2.0 tells the story of someone we don’t see often in real life – a compassionate lover of birds and how he watches them suffer and dwindle due to abuse of technology and couldn’t do anything to stop it. All other characters are mere chess pieces in the bigger game of right vs wrong. Shankar smartly removes the whole idea of establishing a detailed character study and takes an interesting route of causes vs consequences that would be enough to send the message. The whole backstory of Pakshi Rajan, played wonderfully by Akshay Kumar, is an emotional retreat from the outstanding visual treat during the first half. The stirringly sweet humming in Pullinangaal song brings out the charm in bird life and Pakshi Rajan’s mystical connection with them.
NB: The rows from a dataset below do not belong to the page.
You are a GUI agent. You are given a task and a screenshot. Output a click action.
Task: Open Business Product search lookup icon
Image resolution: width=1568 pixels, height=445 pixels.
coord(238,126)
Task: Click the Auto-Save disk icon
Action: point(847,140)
The subtle scene where a sparrow revives a dead baby may be scientifically laughable but visually it cuts through your soul for a fleeting moment. This is why imagination is king. As he finds himself cornered in his attempt to change the society’s indifference to the damage of the ecosystem, he falls flat in agony and pounds on the ground channeling his rage in a fantasy of stabbing every human being standing in his way.
The rage depicted is so intense it transcends into something hauntingly beautiful after his death when you see the aura of all dead birds choosing him to join the cause. That is the greatest inflection point in this movie.
Shankar stitches the conflicts between the lead characters in such a masterful way. Vaseegaran as the wry, unromantic scientist wants to fight fire with fire. Chitti his lovable creation cannot go against its creator and would rather die in the cause. Nila, the unsung hero of the movie, formidable, secretively protective, follows its creator’s orders to a fault in spite of its love for Chitti. And 2.0, the rogue robot wants to conquer the world and be celebrated as the alpha bot for all women, that then becomes the driving force towards waging a war against the birdman. How all these conflicting purposes resolve the birdman’s wrath in a series of events in the second half is a treat as it unravels to that astounding climactic choreography. It’s not about who the viewers would root for. It’s about how the balance is being restored in the end.
Amidst all these thrilling elements, the one thing that stands out as a masterstroke is the electrifying presence of the raging bird on screen. Starting from the scene where it soars against the moonlit sky, the thunderous clawing of a tower, the struggle against the triangulating forces, shots of its shadow while gliding and turning its head like a vicious falcon looking for its prey are fragments of Shankar’s wild imagination.
Two of my favorite shots are the birdman’s rampant wingspread in the night-street sequence and the netting of the bird in the stadium. Brilliant shots those! I felt wanting more and the movie is too short for my liking. Some humorous wordplay here and there reminds of Sujatha’s sharp sense of wit although not as spontaneous and deep.
This venture works on various levels. With a unique plot, great sounds, well-stitched conflicts, wildly imaginative sequences and an underlying message, it entertains while the emotional seed for the rage that loops all these elements takes it one level up. In spite of average performances of supporting cast and a terrible attempt at making it a bilingual, the movie keeps itself elevated because Shankar smiles as a creator. I love it for the sheer gumption it shows without the slightest of restraints or regrets. Celebrate the rage in its full glory.